The entries below must be returned exactly as they stand.

Top of Data shown

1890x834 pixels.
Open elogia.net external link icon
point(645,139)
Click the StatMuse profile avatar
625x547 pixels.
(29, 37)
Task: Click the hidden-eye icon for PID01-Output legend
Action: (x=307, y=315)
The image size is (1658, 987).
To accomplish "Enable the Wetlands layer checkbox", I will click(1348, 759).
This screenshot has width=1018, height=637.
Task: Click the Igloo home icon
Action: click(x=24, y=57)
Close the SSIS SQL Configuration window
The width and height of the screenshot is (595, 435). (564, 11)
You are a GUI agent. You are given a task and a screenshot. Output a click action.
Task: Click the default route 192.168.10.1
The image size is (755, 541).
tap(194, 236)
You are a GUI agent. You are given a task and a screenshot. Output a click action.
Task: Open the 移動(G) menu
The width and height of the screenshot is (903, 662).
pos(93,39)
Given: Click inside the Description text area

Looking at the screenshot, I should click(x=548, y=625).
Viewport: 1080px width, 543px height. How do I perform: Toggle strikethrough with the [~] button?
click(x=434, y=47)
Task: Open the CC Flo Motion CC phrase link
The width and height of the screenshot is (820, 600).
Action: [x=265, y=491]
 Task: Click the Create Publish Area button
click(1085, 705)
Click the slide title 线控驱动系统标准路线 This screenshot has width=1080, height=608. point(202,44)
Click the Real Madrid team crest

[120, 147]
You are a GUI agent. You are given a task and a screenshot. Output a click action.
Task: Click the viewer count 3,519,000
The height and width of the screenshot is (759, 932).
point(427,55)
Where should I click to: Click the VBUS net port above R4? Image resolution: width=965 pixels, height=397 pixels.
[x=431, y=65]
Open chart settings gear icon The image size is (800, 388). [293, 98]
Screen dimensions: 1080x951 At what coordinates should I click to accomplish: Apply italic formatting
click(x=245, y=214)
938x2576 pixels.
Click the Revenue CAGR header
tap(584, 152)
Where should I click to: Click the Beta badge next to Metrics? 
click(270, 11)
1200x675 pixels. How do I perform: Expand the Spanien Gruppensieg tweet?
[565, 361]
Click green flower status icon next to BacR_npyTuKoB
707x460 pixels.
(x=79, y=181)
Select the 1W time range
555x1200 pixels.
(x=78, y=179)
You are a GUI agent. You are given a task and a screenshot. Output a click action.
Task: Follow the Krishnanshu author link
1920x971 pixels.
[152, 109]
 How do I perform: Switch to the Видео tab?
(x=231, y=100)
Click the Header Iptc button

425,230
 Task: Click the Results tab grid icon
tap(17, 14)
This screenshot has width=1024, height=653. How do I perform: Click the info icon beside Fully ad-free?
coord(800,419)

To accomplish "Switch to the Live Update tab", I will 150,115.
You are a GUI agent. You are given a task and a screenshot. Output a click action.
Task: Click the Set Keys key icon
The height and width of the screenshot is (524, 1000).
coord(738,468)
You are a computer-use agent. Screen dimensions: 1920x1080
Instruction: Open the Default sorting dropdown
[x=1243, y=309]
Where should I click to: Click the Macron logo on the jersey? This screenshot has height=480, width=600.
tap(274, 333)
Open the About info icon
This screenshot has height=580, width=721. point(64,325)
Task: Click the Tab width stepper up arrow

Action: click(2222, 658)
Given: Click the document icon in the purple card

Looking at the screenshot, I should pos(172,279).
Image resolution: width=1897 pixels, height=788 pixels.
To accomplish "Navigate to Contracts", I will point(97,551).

Bottom of Data shown

[Exercise answer]
1890x834 pixels.
Open elogia.net external link icon
point(645,139)
Click the StatMuse profile avatar
625x547 pixels.
(29, 37)
Task: Click the hidden-eye icon for PID01-Output legend
Action: (x=307, y=315)
The image size is (1658, 987).
To accomplish "Enable the Wetlands layer checkbox", I will click(1348, 759).
This screenshot has width=1018, height=637.
Task: Click the Igloo home icon
Action: click(x=24, y=57)
Close the SSIS SQL Configuration window
The width and height of the screenshot is (595, 435). (564, 11)
You are a GUI agent. You are given a task and a screenshot. Output a click action.
Task: Click the default route 192.168.10.1
The image size is (755, 541).
tap(194, 236)
You are a GUI agent. You are given a task and a screenshot. Output a click action.
Task: Open the 移動(G) menu
The width and height of the screenshot is (903, 662).
pos(93,39)
Given: Click inside the Description text area

Looking at the screenshot, I should click(x=548, y=625).
Viewport: 1080px width, 543px height. How do I perform: Toggle strikethrough with the [~] button?
click(x=434, y=47)
Task: Open the CC Flo Motion CC phrase link
The width and height of the screenshot is (820, 600).
Action: [x=265, y=491]
 Task: Click the Create Publish Area button
click(1085, 705)
Click the slide title 线控驱动系统标准路线 This screenshot has width=1080, height=608. point(202,44)
Click the Real Madrid team crest

[120, 147]
You are a GUI agent. You are given a task and a screenshot. Output a click action.
Task: Click the viewer count 3,519,000
The height and width of the screenshot is (759, 932).
point(427,55)
Where should I click to: Click the VBUS net port above R4? Image resolution: width=965 pixels, height=397 pixels.
[x=431, y=65]
Open chart settings gear icon The image size is (800, 388). [293, 98]
Screen dimensions: 1080x951 At what coordinates should I click to accomplish: Apply italic formatting
click(x=245, y=214)
938x2576 pixels.
Click the Revenue CAGR header
tap(584, 152)
Where should I click to: Click the Beta badge next to Metrics? 
click(270, 11)
1200x675 pixels. How do I perform: Expand the Spanien Gruppensieg tweet?
[565, 361]
Click green flower status icon next to BacR_npyTuKoB
707x460 pixels.
(x=79, y=181)
Select the 1W time range
555x1200 pixels.
(x=78, y=179)
You are a GUI agent. You are given a task and a screenshot. Output a click action.
Task: Follow the Krishnanshu author link
1920x971 pixels.
[152, 109]
 How do I perform: Switch to the Видео tab?
(x=231, y=100)
Click the Header Iptc button

425,230
 Task: Click the Results tab grid icon
tap(17, 14)
This screenshot has width=1024, height=653. How do I perform: Click the info icon beside Fully ad-free?
coord(800,419)

To accomplish "Switch to the Live Update tab", I will 150,115.
You are a GUI agent. You are given a task and a screenshot. Output a click action.
Task: Click the Set Keys key icon
The height and width of the screenshot is (524, 1000).
coord(738,468)
You are a computer-use agent. Screen dimensions: 1920x1080
Instruction: Open the Default sorting dropdown
[x=1243, y=309]
Where should I click to: Click the Macron logo on the jersey? This screenshot has height=480, width=600.
tap(274, 333)
Open the About info icon
This screenshot has height=580, width=721. point(64,325)
Task: Click the Tab width stepper up arrow

Action: click(2222, 658)
Given: Click the document icon in the purple card

Looking at the screenshot, I should pos(172,279).
Image resolution: width=1897 pixels, height=788 pixels.
To accomplish "Navigate to Contracts", I will point(97,551).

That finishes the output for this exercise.